• _TASK INSTRUCTIONS_:
In the records below, find the line containing "Click Abreu, Roger's doctor avatar icon" and the line containing "This screenshot has height=1456, width=830."; please repeat exactly the lines from one to the other, both included, and nothing more.

Collected data entries
________

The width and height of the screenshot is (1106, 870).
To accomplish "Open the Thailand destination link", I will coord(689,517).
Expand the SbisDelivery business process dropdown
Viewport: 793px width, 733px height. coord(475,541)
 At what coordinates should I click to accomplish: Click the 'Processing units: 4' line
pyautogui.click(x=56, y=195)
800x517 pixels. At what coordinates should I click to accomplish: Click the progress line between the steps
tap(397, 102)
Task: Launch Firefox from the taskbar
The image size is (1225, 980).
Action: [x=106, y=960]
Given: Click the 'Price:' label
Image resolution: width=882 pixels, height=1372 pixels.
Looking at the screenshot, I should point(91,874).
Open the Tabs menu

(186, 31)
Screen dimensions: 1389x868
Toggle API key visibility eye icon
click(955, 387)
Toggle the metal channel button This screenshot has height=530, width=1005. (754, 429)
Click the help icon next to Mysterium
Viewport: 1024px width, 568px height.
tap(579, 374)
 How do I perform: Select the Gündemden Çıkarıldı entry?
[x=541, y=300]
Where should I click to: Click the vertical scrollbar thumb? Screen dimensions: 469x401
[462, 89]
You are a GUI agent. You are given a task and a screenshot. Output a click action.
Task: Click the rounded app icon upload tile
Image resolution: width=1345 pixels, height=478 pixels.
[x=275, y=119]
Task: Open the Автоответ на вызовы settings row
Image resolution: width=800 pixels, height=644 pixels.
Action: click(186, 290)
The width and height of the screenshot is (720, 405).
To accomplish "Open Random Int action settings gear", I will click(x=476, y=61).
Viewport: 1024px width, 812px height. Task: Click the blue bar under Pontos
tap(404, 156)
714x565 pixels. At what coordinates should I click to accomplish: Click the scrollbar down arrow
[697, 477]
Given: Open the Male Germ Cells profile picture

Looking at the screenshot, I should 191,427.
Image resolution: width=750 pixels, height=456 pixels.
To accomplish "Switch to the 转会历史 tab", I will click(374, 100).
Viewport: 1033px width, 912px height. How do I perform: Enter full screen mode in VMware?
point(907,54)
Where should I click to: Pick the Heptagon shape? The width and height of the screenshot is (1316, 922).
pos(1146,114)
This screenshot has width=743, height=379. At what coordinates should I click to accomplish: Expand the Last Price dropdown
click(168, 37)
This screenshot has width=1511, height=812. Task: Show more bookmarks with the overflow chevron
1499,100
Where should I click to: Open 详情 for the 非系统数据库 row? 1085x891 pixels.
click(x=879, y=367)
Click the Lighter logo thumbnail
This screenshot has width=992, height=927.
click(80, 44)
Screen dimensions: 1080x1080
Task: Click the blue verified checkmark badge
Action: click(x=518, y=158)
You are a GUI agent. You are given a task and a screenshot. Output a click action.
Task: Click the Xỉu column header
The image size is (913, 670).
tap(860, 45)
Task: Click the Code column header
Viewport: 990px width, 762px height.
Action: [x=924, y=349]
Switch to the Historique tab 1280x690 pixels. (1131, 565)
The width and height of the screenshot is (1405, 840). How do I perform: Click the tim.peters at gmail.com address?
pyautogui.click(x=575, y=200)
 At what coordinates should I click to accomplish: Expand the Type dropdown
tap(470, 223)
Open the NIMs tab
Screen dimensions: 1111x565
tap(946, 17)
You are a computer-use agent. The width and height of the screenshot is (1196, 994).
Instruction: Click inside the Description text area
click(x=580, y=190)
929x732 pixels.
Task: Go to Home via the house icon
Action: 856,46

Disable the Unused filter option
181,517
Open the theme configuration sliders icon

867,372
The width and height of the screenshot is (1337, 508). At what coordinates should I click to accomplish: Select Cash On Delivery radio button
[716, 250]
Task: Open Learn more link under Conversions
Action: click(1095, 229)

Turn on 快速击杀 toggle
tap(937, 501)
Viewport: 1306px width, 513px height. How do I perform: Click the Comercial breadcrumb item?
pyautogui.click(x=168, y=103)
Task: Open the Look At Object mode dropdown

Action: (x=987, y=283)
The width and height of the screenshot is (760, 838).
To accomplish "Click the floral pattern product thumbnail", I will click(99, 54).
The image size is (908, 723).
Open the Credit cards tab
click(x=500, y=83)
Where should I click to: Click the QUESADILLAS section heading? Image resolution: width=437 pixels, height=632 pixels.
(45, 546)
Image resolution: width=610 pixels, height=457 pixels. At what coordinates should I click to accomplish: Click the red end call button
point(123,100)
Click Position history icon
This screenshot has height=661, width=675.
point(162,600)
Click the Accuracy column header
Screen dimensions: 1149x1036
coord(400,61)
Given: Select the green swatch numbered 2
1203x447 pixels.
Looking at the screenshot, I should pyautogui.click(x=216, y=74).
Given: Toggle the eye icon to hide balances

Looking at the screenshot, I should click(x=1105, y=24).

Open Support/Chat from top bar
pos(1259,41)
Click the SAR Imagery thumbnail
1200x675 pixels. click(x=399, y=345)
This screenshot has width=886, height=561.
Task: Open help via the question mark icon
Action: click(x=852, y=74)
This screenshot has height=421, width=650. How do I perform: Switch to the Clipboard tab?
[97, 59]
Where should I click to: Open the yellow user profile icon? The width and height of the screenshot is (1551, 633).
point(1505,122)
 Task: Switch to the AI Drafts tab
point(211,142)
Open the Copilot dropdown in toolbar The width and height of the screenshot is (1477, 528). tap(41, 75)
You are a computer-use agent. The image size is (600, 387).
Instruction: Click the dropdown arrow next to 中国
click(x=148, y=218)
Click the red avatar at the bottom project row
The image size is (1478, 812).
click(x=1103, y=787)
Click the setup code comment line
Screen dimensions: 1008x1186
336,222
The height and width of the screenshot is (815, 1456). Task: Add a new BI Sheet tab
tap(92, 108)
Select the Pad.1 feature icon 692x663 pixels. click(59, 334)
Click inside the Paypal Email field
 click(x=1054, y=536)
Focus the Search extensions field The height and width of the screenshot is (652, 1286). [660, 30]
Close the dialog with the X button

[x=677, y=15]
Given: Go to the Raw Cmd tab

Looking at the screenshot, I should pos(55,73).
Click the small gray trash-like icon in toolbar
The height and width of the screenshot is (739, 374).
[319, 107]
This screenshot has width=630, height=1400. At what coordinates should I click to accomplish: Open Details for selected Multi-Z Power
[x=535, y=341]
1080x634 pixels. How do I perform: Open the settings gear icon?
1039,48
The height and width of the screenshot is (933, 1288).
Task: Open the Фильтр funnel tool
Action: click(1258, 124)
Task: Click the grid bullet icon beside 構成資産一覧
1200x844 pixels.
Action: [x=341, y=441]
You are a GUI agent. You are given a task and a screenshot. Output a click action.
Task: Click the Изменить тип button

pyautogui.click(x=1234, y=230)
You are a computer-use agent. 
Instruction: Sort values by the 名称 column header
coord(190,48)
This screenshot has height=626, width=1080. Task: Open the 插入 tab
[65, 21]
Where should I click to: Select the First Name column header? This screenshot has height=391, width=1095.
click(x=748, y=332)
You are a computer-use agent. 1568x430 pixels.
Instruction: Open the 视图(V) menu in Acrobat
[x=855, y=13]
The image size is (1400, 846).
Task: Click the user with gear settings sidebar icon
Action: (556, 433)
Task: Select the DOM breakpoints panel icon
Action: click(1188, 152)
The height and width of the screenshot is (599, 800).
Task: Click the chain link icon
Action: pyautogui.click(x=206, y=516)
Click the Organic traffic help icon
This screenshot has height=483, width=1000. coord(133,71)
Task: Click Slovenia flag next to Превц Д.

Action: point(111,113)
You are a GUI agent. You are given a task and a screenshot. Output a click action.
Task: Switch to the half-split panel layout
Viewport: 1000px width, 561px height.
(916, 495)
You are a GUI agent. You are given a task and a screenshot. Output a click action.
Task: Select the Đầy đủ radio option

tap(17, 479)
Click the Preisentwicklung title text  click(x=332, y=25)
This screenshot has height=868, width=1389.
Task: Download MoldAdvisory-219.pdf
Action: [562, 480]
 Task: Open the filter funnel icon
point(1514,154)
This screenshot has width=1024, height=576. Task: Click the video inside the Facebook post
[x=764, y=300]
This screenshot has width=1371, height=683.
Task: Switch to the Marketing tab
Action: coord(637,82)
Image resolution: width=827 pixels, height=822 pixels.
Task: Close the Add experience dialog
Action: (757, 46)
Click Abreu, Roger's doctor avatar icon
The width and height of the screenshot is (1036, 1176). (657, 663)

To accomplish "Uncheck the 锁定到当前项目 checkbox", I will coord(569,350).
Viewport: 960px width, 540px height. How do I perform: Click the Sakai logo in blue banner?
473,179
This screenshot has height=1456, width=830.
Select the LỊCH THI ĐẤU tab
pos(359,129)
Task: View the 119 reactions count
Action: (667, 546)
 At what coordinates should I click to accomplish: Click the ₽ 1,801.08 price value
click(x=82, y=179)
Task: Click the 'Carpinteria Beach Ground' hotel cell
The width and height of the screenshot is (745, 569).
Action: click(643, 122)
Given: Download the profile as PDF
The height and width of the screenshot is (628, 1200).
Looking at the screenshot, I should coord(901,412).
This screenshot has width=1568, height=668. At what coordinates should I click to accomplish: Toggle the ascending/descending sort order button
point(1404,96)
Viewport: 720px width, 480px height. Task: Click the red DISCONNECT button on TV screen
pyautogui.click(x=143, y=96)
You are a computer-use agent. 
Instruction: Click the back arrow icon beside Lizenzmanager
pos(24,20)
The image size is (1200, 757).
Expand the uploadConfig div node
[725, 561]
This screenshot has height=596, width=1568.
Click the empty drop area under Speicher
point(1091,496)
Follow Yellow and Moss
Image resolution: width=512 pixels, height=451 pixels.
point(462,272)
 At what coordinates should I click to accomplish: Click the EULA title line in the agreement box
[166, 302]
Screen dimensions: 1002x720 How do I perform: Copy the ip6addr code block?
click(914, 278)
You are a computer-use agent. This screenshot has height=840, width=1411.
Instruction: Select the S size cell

________

• _OUTPUT BELOW_:
Click Abreu, Roger's doctor avatar icon
The width and height of the screenshot is (1036, 1176). (657, 663)

To accomplish "Uncheck the 锁定到当前项目 checkbox", I will coord(569,350).
Viewport: 960px width, 540px height. How do I perform: Click the Sakai logo in blue banner?
473,179
This screenshot has height=1456, width=830.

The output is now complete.